Prompt:
Once the pictures are set aside, transcribe each line of the data exactly.

Data for this exercise:
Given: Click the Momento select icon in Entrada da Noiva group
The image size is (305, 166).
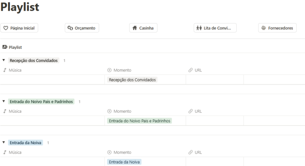Looking at the screenshot, I should tap(109, 152).
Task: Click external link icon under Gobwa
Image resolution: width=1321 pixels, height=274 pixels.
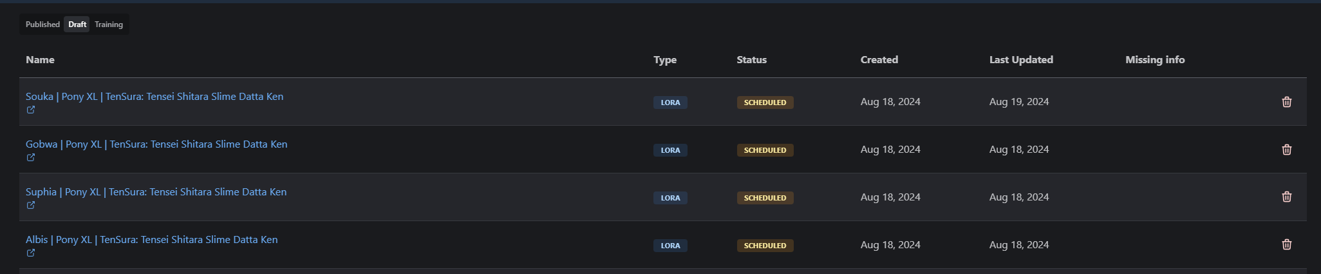Action: 31,158
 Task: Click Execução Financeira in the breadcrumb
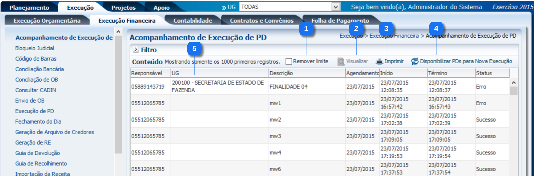(394, 36)
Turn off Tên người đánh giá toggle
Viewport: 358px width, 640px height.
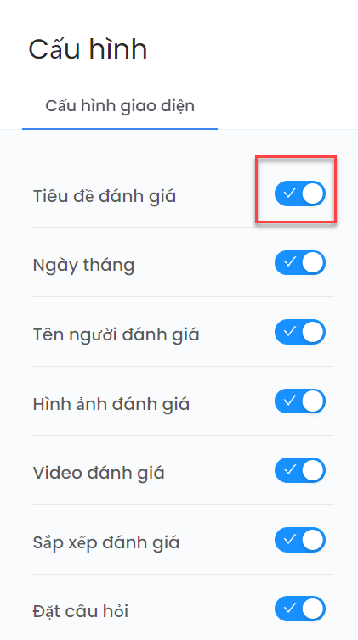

Result of the task:
Given: Click the Momento select icon in Entrada da Noiva group
The image size is (305, 166).
Looking at the screenshot, I should tap(109, 152).
Task: Click external link icon under Gobwa
Image resolution: width=1321 pixels, height=274 pixels.
Action: 31,158
 Task: Click Execução Financeira in the breadcrumb
(394, 36)
Turn off Tên người đánh giá toggle
Viewport: 358px width, 640px height.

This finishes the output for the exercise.